— THE INPUT —
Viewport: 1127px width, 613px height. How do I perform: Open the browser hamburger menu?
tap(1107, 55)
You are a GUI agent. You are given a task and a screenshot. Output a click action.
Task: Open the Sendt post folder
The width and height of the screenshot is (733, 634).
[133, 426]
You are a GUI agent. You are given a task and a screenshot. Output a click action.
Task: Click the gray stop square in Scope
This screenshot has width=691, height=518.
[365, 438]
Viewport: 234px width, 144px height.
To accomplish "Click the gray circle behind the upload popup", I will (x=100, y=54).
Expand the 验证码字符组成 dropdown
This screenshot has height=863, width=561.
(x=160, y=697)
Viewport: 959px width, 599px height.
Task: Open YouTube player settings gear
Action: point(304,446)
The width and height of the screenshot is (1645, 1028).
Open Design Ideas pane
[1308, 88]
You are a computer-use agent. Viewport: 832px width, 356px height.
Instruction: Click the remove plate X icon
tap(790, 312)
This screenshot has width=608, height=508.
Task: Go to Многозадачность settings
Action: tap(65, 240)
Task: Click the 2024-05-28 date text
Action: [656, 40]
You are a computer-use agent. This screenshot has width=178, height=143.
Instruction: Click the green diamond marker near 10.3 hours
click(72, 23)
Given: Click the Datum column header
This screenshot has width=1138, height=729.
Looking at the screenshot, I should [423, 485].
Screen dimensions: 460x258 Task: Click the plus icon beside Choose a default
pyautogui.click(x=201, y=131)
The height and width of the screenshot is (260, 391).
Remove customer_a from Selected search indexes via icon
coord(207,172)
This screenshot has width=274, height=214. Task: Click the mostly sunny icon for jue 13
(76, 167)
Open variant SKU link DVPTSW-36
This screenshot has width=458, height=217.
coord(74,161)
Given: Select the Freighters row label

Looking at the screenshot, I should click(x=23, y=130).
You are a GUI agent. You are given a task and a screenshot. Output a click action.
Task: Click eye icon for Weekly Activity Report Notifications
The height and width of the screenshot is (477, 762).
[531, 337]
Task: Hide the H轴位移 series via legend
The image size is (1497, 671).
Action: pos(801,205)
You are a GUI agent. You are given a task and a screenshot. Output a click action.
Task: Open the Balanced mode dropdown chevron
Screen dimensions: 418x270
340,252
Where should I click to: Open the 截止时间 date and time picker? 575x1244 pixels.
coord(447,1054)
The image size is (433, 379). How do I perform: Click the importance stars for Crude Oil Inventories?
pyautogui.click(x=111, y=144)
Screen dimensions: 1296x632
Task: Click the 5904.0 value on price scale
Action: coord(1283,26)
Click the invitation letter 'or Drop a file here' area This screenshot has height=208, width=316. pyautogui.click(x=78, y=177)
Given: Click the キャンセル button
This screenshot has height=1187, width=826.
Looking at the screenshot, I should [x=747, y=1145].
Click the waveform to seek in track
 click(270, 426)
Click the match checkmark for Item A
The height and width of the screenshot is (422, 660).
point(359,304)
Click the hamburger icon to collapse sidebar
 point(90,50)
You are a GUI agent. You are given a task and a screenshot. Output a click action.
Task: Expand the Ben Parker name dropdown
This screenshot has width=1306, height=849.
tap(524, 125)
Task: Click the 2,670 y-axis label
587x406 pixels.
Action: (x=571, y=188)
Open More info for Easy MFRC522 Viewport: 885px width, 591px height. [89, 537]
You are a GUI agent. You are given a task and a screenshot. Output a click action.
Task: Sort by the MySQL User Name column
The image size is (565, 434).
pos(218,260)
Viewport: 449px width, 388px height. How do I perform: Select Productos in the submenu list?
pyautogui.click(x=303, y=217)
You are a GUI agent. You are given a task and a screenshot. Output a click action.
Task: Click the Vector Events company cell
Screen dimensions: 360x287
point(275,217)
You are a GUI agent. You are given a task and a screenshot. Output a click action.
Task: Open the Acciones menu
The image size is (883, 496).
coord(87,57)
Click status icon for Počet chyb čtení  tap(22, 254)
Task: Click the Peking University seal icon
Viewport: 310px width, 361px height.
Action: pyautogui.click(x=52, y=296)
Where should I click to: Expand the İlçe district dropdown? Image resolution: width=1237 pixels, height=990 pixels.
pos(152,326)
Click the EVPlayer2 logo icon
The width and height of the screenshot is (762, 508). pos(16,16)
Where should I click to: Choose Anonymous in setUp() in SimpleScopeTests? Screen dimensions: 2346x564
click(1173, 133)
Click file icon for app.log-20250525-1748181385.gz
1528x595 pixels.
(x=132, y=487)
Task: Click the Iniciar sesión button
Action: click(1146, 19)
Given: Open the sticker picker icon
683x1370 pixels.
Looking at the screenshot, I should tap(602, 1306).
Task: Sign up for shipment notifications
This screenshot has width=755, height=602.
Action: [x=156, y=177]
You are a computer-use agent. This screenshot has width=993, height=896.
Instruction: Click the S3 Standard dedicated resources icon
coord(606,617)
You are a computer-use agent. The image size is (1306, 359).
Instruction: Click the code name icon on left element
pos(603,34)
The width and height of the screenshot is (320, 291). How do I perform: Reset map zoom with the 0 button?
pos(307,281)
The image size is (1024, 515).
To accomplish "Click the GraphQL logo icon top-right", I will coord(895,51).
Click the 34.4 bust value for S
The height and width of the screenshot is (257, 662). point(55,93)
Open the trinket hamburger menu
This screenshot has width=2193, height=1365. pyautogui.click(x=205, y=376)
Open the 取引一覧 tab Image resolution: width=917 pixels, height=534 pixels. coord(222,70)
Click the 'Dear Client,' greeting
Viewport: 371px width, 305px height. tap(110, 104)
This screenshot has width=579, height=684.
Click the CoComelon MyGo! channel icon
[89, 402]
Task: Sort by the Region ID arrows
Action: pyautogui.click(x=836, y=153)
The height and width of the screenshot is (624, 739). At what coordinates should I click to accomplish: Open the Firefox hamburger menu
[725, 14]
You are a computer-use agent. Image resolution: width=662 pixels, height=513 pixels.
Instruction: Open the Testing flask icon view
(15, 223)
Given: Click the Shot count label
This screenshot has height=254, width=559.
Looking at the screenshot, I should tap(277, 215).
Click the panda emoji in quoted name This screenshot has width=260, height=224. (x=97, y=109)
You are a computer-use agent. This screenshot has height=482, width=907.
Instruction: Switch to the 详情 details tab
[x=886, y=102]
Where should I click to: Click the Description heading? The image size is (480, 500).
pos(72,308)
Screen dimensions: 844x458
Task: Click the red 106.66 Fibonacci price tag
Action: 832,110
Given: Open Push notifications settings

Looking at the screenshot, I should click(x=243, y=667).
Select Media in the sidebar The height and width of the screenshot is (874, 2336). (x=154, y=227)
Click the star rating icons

— REQUIREMENT —
State how many lines of the listing include "computer", and write nothing else.

— RESPONSE TO THIS TASK —
6